Landing of the Pilgrims
by Henry Sargent
Image courtesy of Pilgrim Hall
Carver needed the Indians' friendship for trade and Massasoit needed the Pilgrims' friendship to protect his nation from attack by neighboring nations. Squanto, a Wampanoag, took up residence near the Pilgrims to act a guide and interpreter on trading expeditions. He also taught the Pilgrims native framing and fishing practices needed for their survival. In 1606, Squanto had been kidnapped, taken to England, taught English and returned to Plymouth by traders in 1619. John Carver died in April 1621, and was succeeded by William Bradford. Squanto died in November 1622, and a high-ranking member of Massasoit's council, Hobbamock and his family took up residence near Plymouth to become their guide and interpreter. While these fortunate encounters with Indians led to an early peace treaty, diplomatic skills established practices that maintained peace long after they died. The Pilgrim and Wampanoag cultures were vastly different, but Bradford and Massasoit took actions to accommodate each other and then persuaded their colleagues to maintain the treaty.
While sharing similar religious beliefs and a desire to purify the Established Church of England, the Pilgrims and Puritans had significant differences. Puritans were roughly a generation younger than Pilgrims and settled the Massachusetts Bay Colony after 1630; the Pilgrims escaped to Holland in 1607/8. Pilgrims wished to separate themselves from the Established Church because they were persecuted for beliefs and practices that were disapproved by the Established Church. Pilgrims faced imprisonment and loss of property for even attempting to leave England without permission. Pilgrims immigrated to New England in 1620 under a contract (but no patent) to produce goods for sale in England for profit of the businessmen who financed their voyage. By 1630 the Established Church accepted Puritan reforms and Puritans were a dominant voice in the English Parliament. Puritans brought a patent to Massachusetts Colony that enabled them to pass laws backed by the crown. With the exception of William Brewster, Pilgrims had been yeomen farmers in England but found employment in the textile trades in Holland. For the most part, Puritans were a large group, among which were educated, politically-connected gentlemen and wealthy merchants who emigrated with the consent of the Puritan Parliament. By 1640 there were five times as many Puritans in the Massachusetts Bay Colony as there were Pilgrims in Plymouth.

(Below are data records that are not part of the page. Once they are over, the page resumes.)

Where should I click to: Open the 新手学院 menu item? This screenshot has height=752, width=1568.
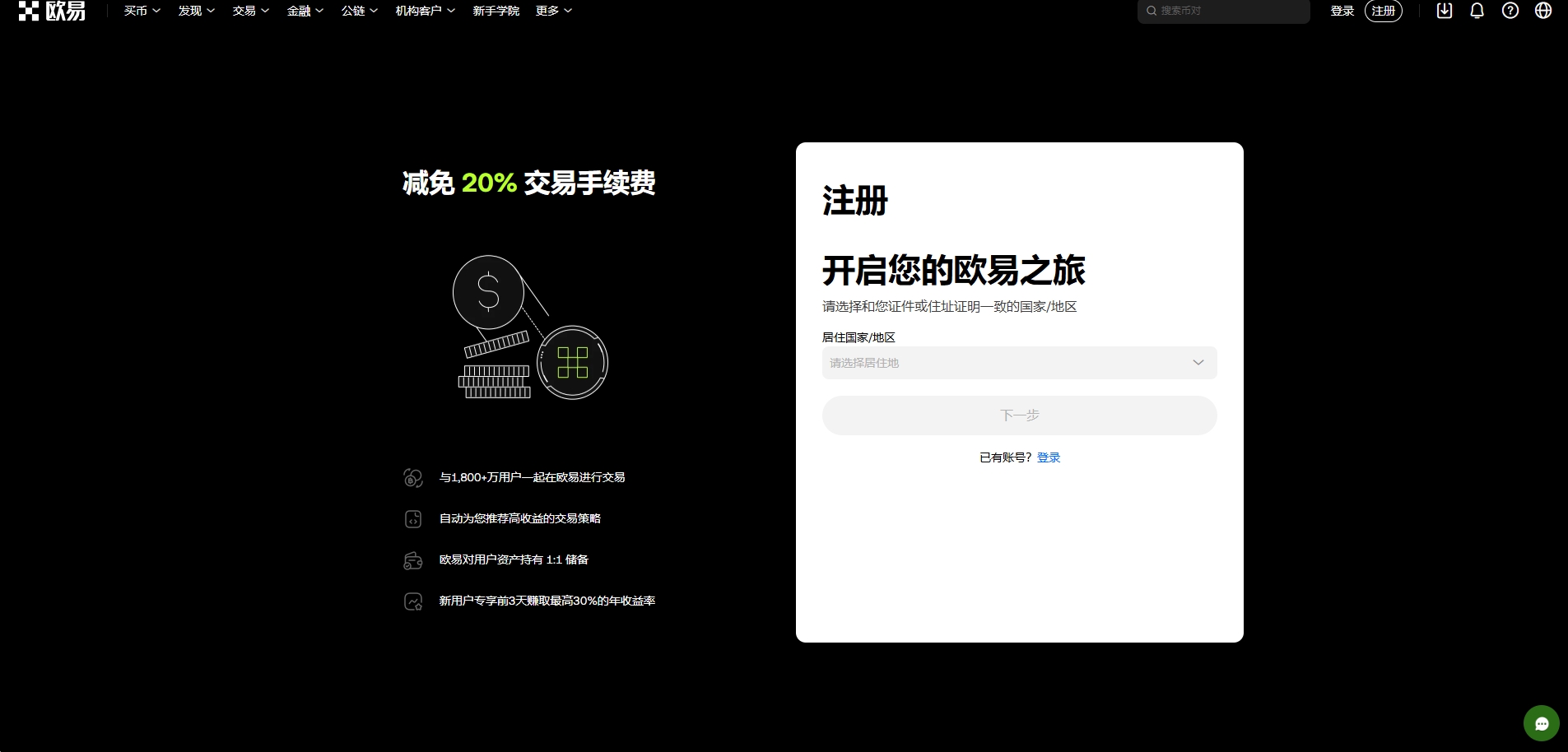[496, 11]
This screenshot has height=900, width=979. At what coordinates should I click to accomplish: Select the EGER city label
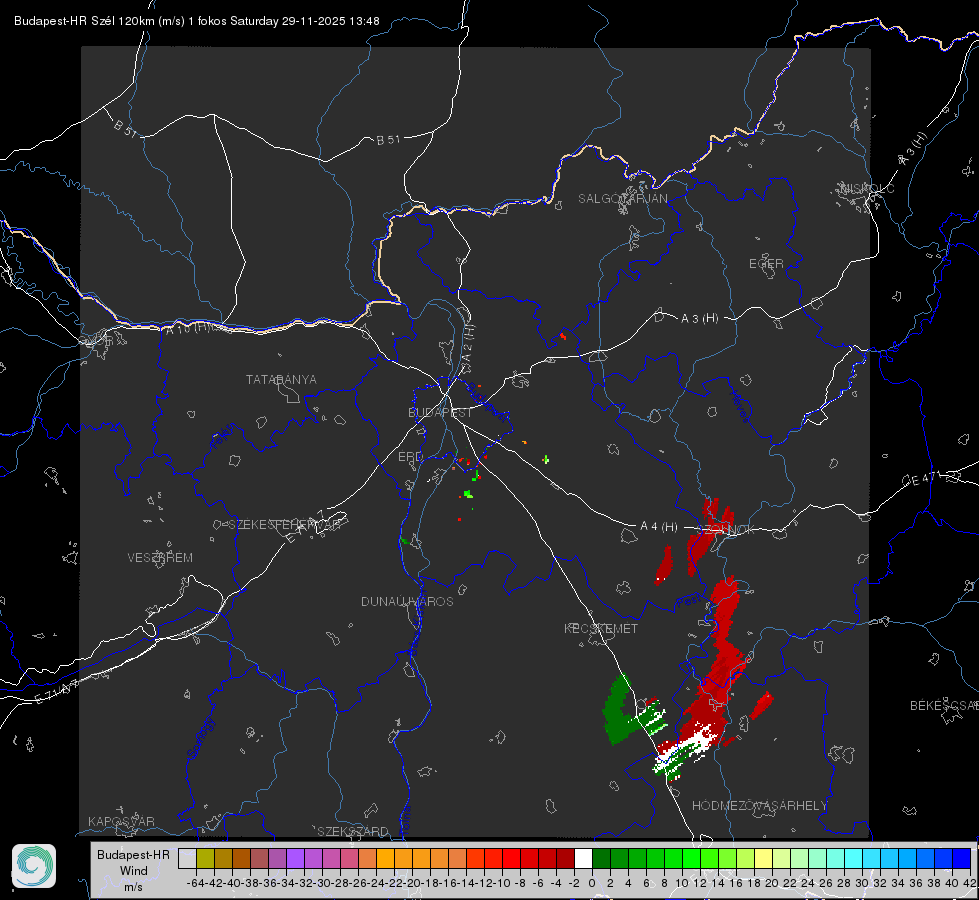(766, 264)
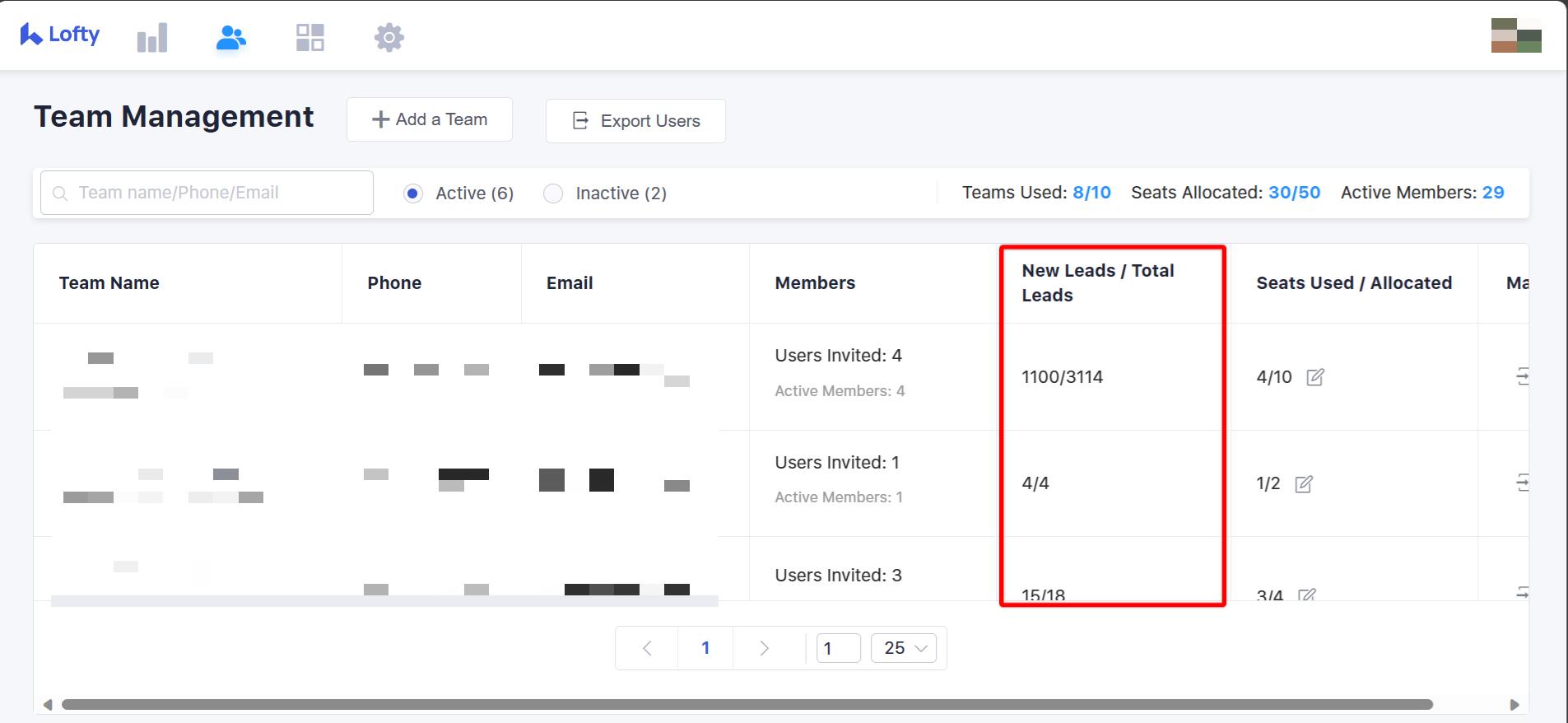The width and height of the screenshot is (1568, 723).
Task: Open the settings gear icon
Action: (389, 38)
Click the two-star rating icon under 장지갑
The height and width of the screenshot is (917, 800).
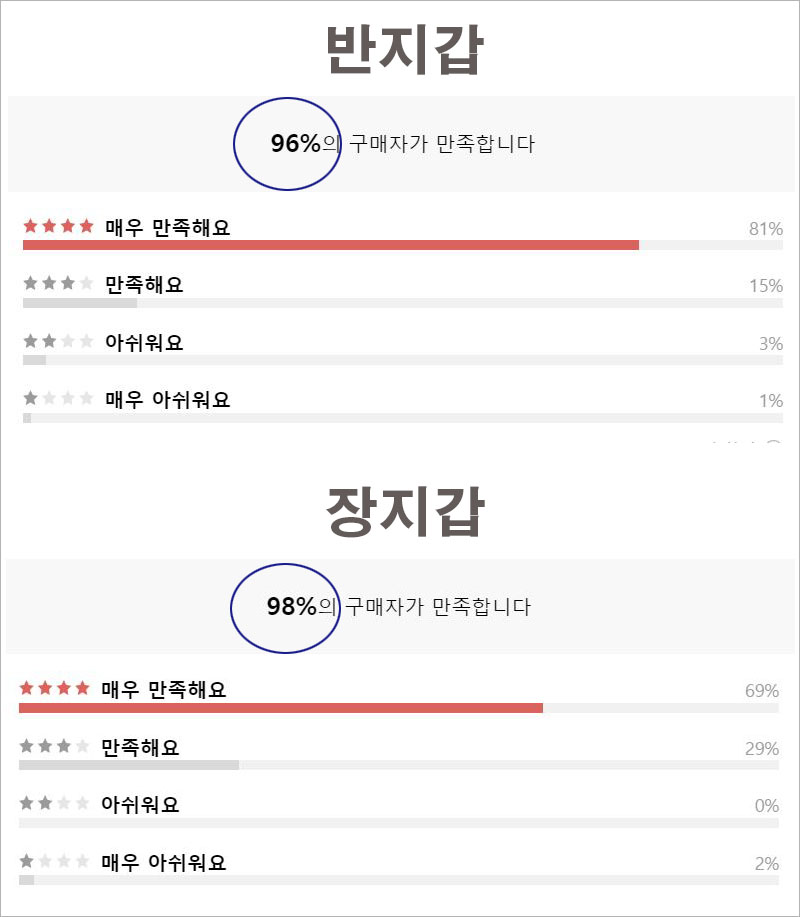pyautogui.click(x=54, y=804)
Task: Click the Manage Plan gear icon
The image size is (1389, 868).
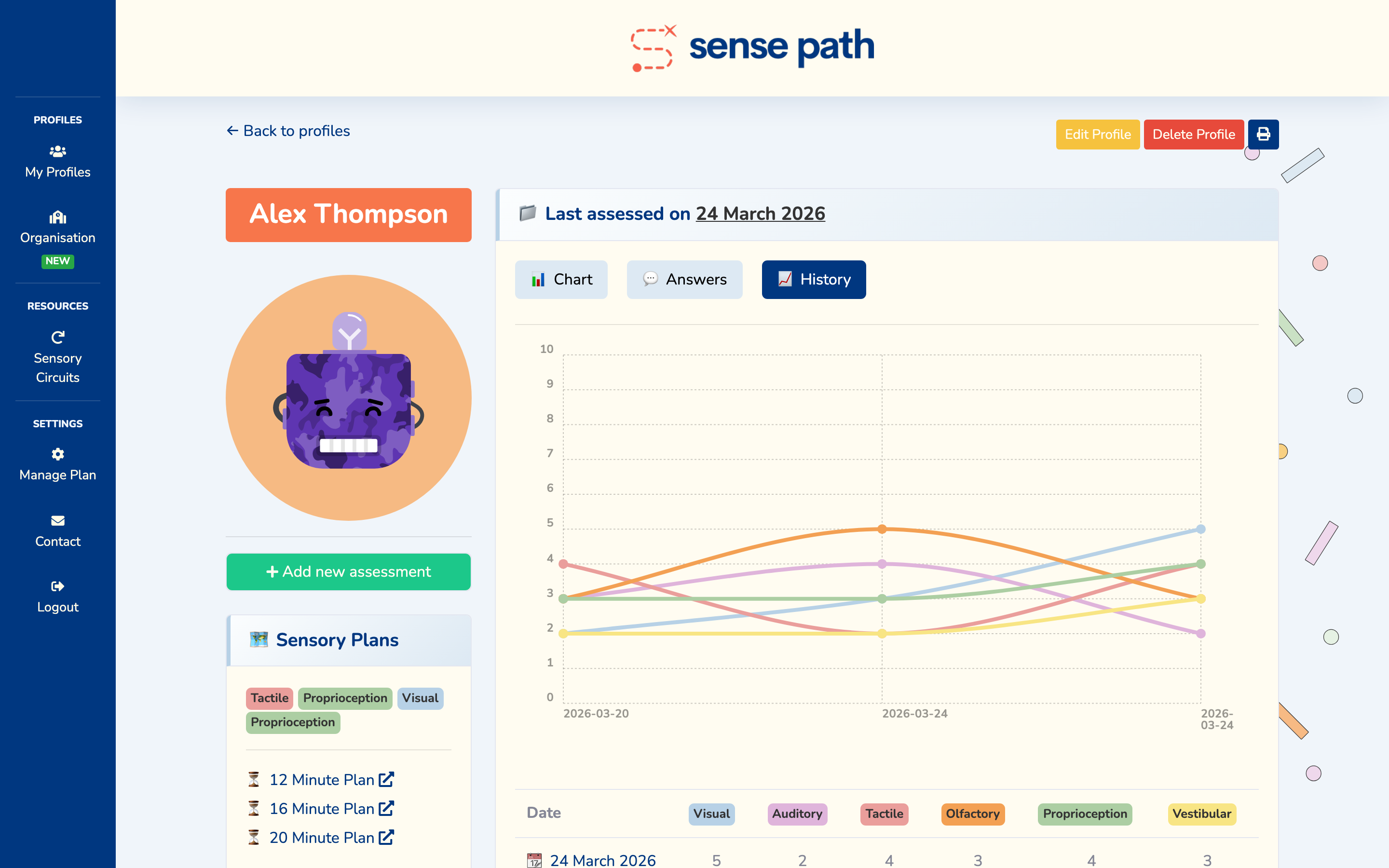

Plymouth's prominence in New England was short-lived, and after 1630 Pilgrims were gradually assimilated into the larger and more powerful Puritan community in the Bay Colony. The Pequot War of 1636/7 involved puritans in the Hartford and Massachusetts Colonies and Indians in Connecticut. The Pilgrim-Wampanoag peace treaty survived until 1676/7 when a war (called, ironically, King Philip's War) erupted in New England from difficulties between colonists and Indians occurring outside Plymouth.
The Pilgrims' contribution of self-government and their unique tolerant relationship with the Wampanoags are noteworthy and warrant remembering as part of our joyful celebration of Thanksgiving.